Size is everything--large amounts of information are needed to overcome random effects in estimating direction and magnitude of treatment effects.
Moore RA., Gavaghan D., Tramèr MR., Collins SL., McQuay HJ.
Variability in patients' response to interventions in pain and other clinical settings is large. Many explanations such as trial methods, environment or culture have been proposed, but this paper sets out to show that the main cause of the variability may be random chance, and that if trials are small their estimate of magnitude of effect may be incorrect, simply because of the random play of chance.
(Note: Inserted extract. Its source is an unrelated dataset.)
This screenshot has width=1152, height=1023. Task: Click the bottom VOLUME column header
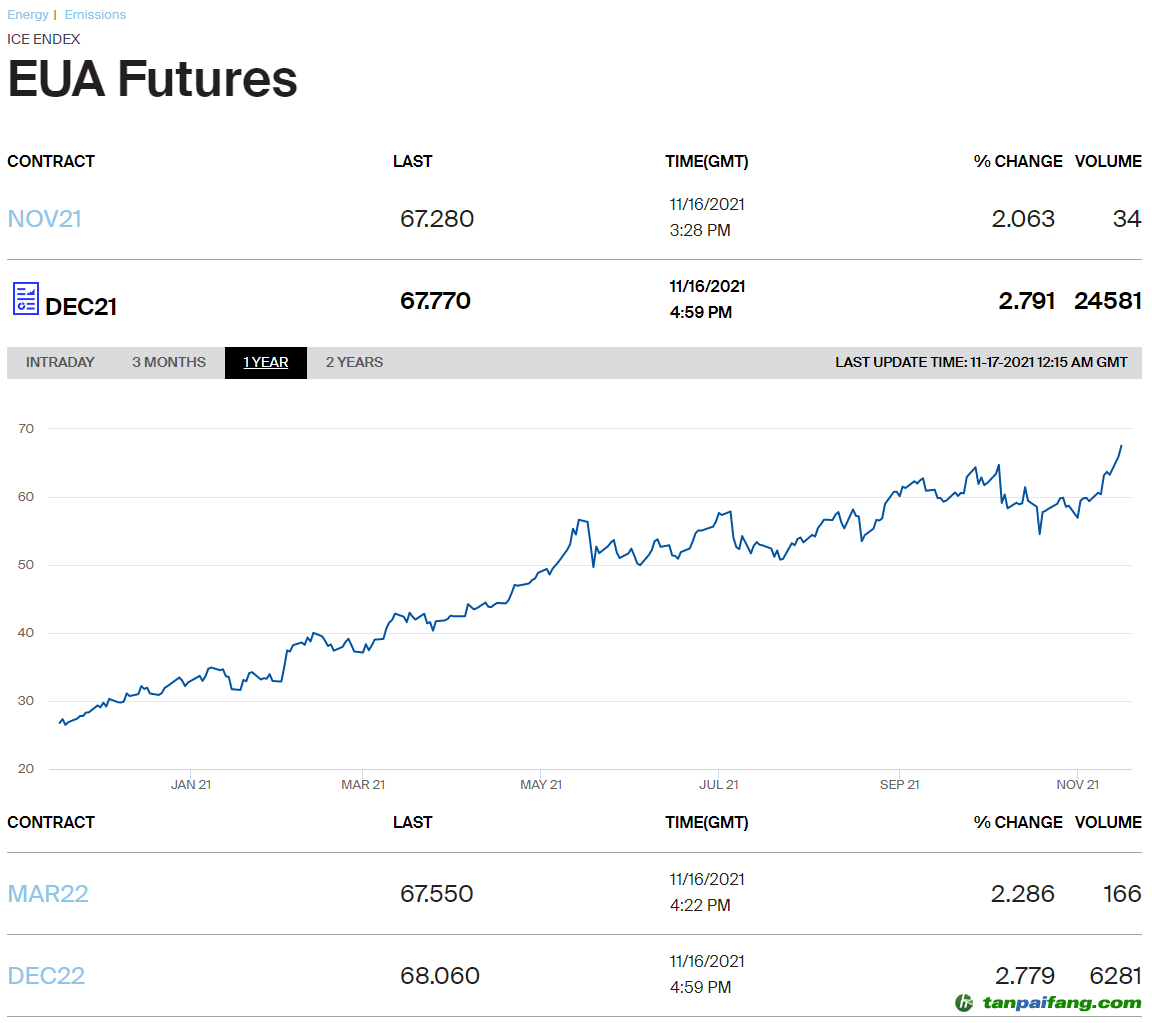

This is highly relevant to the questions of 'How large do trials have to be for statistical accuracy?' and 'How large do trials have to be for their results to be clinically valid?' The true underlying control event rate (CER) and experimental event rate (EER) were determined from single-dose acute pain analgesic trials in over 5000 patients. Trial group size required to obtain statistically significant and clinically relevant (0.95 probability of number-needed-to-treat within -/+0.5 of its true value) results were computed using these values. Ten thousand trials using these CER and EER values were simulated using varying group sizes to investigate the variation due to random chance alone. Most common analgesics have EERs in the range 0.4-0.6 and CER of about 0.19. With such efficacy, to have a 90% chance of obtaining a statistically significant result in the correct direction requires group sizes in the range 30-60. For clinical relevance nearly 500 patients are required in each group. Only with an extremely effective drug (EER > 0.8) will we be reasonably sure of obtaining a clinically relevant NNT with commonly used group sizes of around 40 patients per treatment arm. The simulated trials showed substantial variation in CER and EER, with the probability of obtaining the correct values improving as group size increased. We contend that much of the variability in control and experimental event rates is due to random chance alone. Single small trials are unlikely to be correct. If we want to be sure of getting correct (clinically relevant) results in clinical trials we must study more patients. Credible estimates of clinical efficacy are only likely to come from large trials or from pooling multiple trials of conventional (small) size.